内容はタイトルの通り。書かれていることの半分くらいは、断片的に既知の事柄でしたが、あとの半分くらいは意外や意外の事実。平易な口調で、事実を整理して並べていくと、今の日本の意志決定構造が見えてくる。なるほどねぇ。

細かいことは実際に読んでもらうしかないですが、骨子としては「安保法体系」なるものが戦後の日本を支配してきた。ことある毎に米国とか米軍が露骨に口出ししてくるというわけではありません。しかし実際には日米安保とか地位協定とか密約とか、細かいことを決める日米合同委員会とか、巧妙に糸を張りめぐらして、結果的にこうした「体系」に反するような動きは不可能になっている。

すべてが米国の押しつけではありません。日本から要請したものもある。少なくとも日米が同意したことは事実。

こう書くとまるでトンデモ本、陰謀論のようですが、そうではない。きちんと法律や密約(実質的には条約と同じです)で決められてる。もし市民から訴訟が起きても決して負けない。負けないことが分かっているから役人は強気で行ける(役人は必ず負けない側に立ちます)。おまけに司法は最終的に必ず味方をしてくれる。高度に政治的な事柄に司法は関与しないとい最高裁判決が出ている。
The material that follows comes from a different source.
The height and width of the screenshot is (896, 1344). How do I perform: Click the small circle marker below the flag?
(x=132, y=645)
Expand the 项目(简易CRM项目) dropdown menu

(あの鳩山が基地移転問題で、外務省、防衛省、内閣府だったかな、6人の役人を集めて極秘会議。内容は秘密厳守でこれから頑張ろうな・・と言ったその翌日、さっそく新聞にリークされてしまった。役人が鳩山に従うわけがない。可哀相にというか、アホか、というか)
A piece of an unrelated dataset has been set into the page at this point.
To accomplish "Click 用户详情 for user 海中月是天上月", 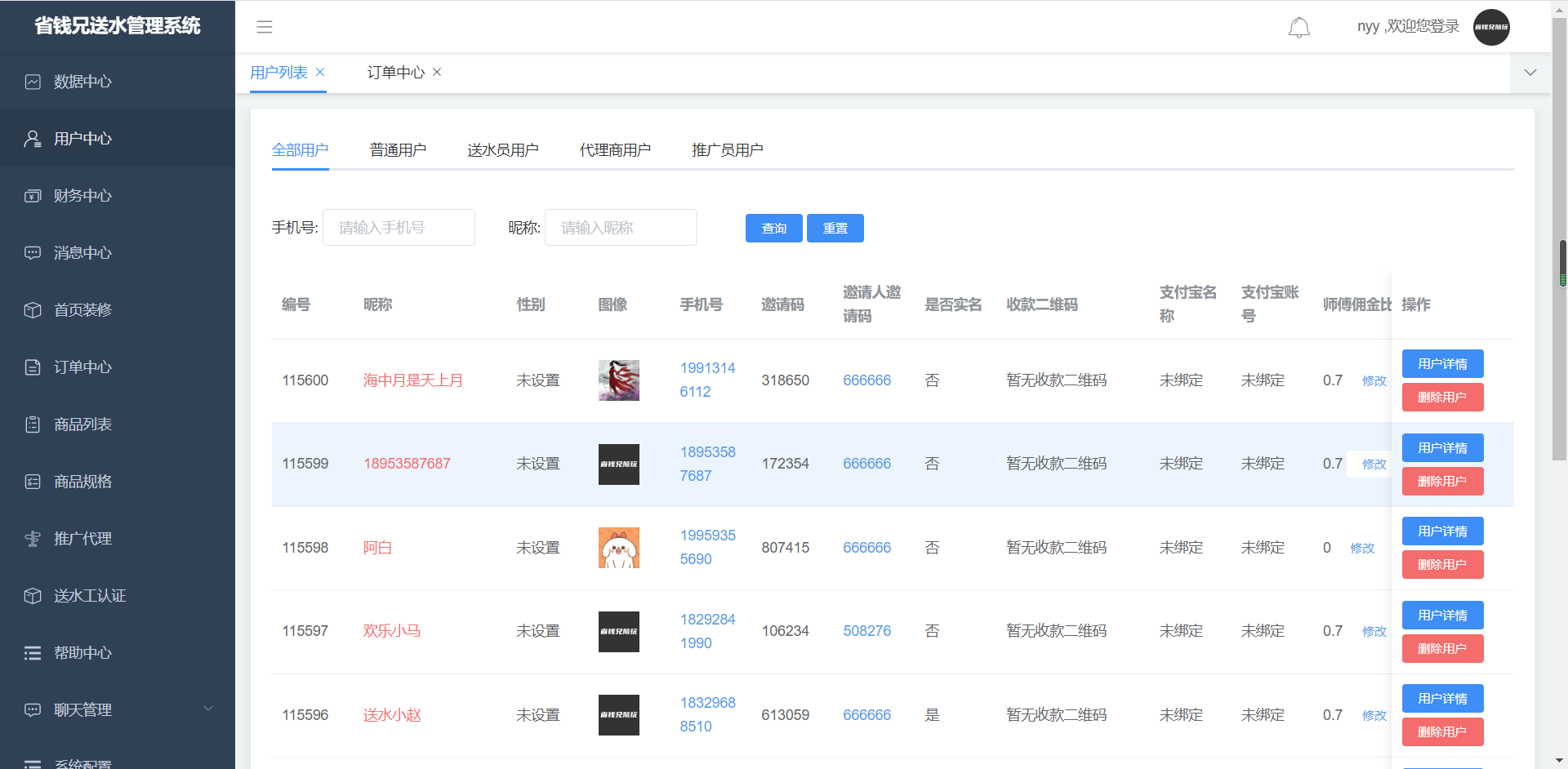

そうそう。敵対国条項なるもの、いまだに残っているんだそうですね。戦後作り上げられた国連、訳し方にゴマカシがあって、実は国連も連合国も同じ「United Nations」です。戦争に勝った連合国がそのまま国連。したがって敗戦国であるドイツと日本を戦争のできない国にするという使命がある。ドイツ、日本がまた戦争を始めそうなら、全員ですぐ叩く。

戦後70年もたってまだ敵対国か・・という感じですが、なんせ条項が生き残っているんだから仕方ない。米軍が日本を守ってくれるというのは大きな錯覚で、米国は米国の利益のために日本に基地を置く。米軍は100%作戦行動の自由を持つ。日本が不穏な動きを見せたら、すぐさま叩き潰す。そう思っているというより、そうした行動が可能な「オプション」「選択の可能性」を決して捨ててはいないという考え方が正しいのでしょう。

東京の上空に米軍設定の飛行禁止エリアがあることは知っていましたが、実際には日本の上空はすべて米軍の空だそうです。どこでも自由に飛ぶ権利を持つ。要するに日本は現在も実質的占領地。飛行を禁止しようとするとたぶん訴訟になって、日本は負ける。そういう法体系になってるんだから仕方ない。

ずいぶん昔、テレビで故・ハマコウが「アメリカ様に逆らっちゃいかん」という言葉を発したときは驚愕しました。こんな正直な発言を初めて聞いた。でもたぶん自民党の政治家や司法省・外務省の幹部にとっては常識なんでしょうね。

いい本でした。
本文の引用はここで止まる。